Reputation: 169
I have the Azure Synapse Workspace and a small spark pool within it. I have written the code in such a way that the same spark notebook connecting to the same spark pool would be called multiple times based on the parameter that I pass from the Synapse pipeline.
Now the problem is two pipelines start at the same time but the notebook activity runs sequentially causing the second instance to be "queued" as shown below -
How can I make it parallel so my notebook starts at a time from different pipelines? More information -
Notebook code -
import logging
import findspark
findspark.init()
findspark.find()
from pyspark.sql import SparkSession
from data_mesh_etl import table1, table2
spark = SparkSession.builder \
.appName("MyApp") \
.config("spark.jars.packages", "com.microsoft.sqlserver:mssql-jdbc:9.4.1.jre11,org.apache.hadoop:hadoop-azure:3.3.1") \
.getOrCreate()
spark.conf.set('spark.sql.caseSensitive', True)
spark.conf.set('spark.sql.debug.maxToStringFields', 3000)
logger = logging.getLogger()
logger.setLevel(logging.INFO)
if p_table_name == 'table1':
table1.load_table1_data_into_sql(spark, logger)
if p_table_name == 'table2':
table2.load_table2_data_into_sql(spark, logger)
I pass the parameter p_table_name
from pipeline_table1
with the value as table1
and from pipeline_table2
with the value as table2
When these 2 pipelines start at a time, shouldn't my notebook also have 2 instances running in parallel?
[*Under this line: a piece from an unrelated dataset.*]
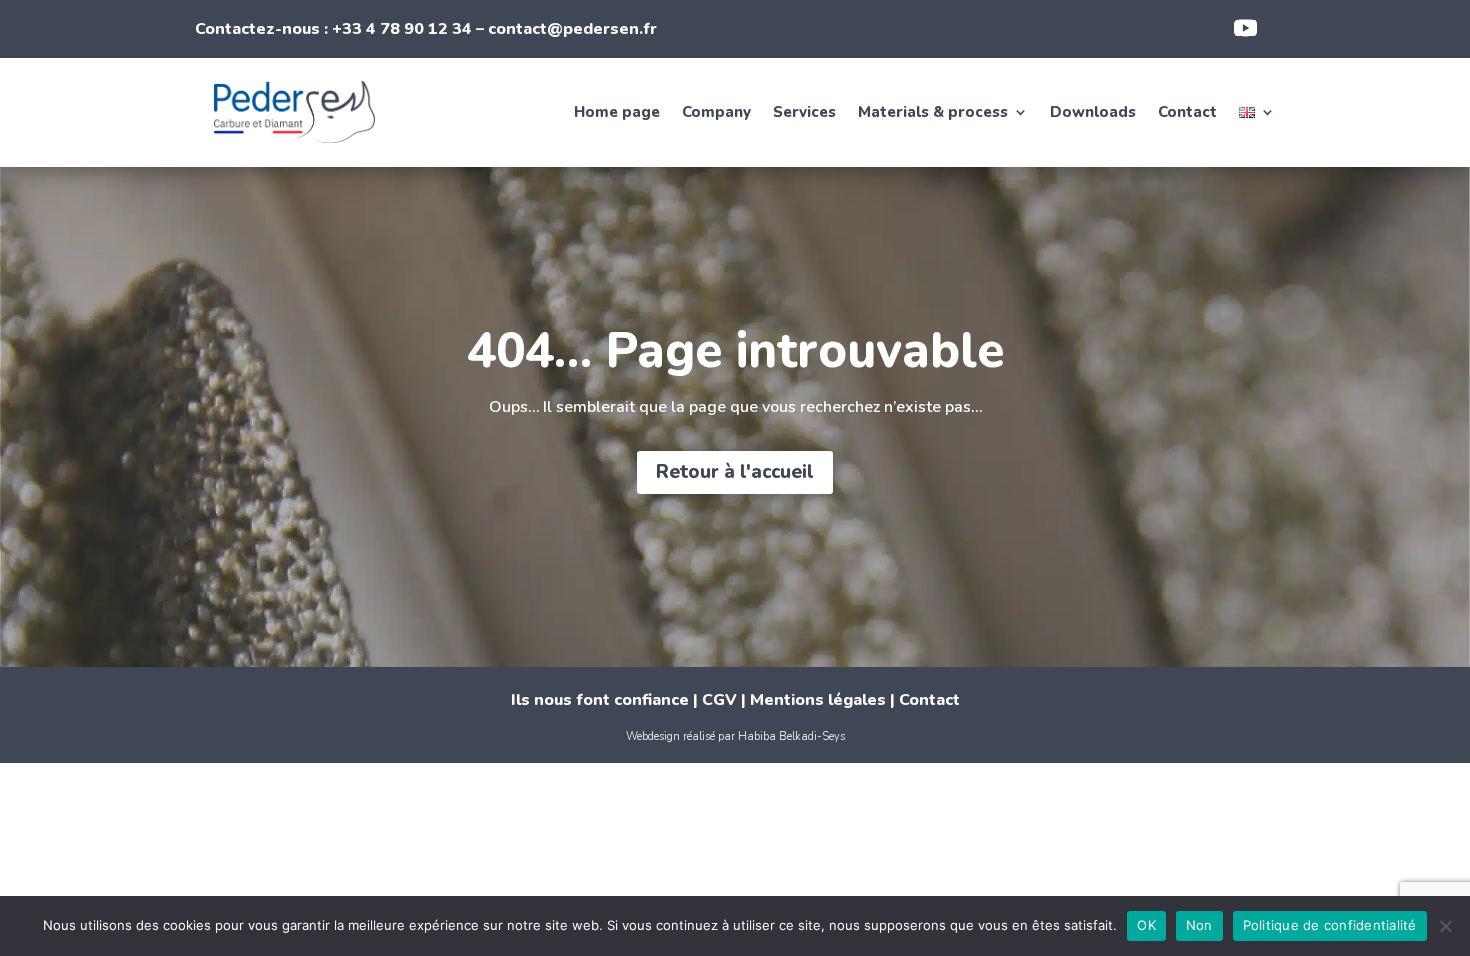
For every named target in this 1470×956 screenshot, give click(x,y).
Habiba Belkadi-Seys (791, 736)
Is there any concurrency setting of Spark that I am missing here?
Can someone please help in this?
TIA!
Sanket Kelkar
Upvotes: 1
Views: 1907
Reputation: 169
Answering my own question here - I got it working by simply increasing the size of the spark pool. See the attached screenshot where 4 spark job definitions were called at the same time, and they ran parallelly.
Note - In here I have tried the spark job definition but the same thing works on Notebooks as well.
Upvotes: 1